Go through the entries, filter for the word "computer", and copy every line that has it.

[Dataset records]
[Start of Attachment]

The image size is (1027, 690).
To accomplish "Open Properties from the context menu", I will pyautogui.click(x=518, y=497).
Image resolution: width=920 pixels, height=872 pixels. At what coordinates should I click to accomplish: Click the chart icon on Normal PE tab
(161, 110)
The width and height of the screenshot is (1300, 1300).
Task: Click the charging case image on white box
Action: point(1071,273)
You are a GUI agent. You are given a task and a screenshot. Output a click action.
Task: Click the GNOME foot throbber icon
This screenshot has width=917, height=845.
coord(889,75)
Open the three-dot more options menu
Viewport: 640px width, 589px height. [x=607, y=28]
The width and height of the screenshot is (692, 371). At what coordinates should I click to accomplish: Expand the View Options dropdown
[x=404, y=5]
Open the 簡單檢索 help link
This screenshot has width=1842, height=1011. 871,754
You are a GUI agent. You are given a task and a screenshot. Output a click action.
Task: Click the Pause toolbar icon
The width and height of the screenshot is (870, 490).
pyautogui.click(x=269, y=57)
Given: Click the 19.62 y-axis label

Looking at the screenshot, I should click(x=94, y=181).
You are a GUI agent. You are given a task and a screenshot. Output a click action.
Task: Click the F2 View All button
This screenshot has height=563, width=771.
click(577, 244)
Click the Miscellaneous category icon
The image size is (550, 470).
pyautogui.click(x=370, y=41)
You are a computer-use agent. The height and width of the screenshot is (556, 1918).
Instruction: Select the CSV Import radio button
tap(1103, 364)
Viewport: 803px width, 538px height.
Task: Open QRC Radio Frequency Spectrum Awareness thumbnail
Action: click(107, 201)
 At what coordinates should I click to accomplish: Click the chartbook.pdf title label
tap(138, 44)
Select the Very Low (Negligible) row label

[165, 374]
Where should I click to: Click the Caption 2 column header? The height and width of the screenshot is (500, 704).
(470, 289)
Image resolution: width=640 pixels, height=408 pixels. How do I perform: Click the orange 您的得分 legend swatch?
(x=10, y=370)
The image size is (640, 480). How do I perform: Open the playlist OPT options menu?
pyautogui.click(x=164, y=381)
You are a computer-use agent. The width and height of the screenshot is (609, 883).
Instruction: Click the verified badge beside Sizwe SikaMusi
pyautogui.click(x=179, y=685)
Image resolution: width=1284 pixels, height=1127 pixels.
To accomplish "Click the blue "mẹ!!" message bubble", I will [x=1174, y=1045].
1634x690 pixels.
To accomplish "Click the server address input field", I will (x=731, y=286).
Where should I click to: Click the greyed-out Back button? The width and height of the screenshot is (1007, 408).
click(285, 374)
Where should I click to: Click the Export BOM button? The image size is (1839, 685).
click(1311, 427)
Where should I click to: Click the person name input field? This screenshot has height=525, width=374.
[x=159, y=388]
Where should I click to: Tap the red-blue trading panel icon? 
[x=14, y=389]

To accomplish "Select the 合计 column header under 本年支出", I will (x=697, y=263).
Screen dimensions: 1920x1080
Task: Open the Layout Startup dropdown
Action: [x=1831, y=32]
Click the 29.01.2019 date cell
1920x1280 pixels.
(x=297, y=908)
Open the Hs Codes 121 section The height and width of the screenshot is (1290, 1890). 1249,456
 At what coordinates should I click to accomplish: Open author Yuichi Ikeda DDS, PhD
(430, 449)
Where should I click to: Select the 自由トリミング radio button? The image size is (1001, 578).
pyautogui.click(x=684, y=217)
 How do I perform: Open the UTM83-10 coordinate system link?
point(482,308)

[End of Attachment]

> [Task result]:
You are a computer-use agent. The height and width of the screenshot is (556, 1918).
You are a computer-use agent. The width and height of the screenshot is (609, 883).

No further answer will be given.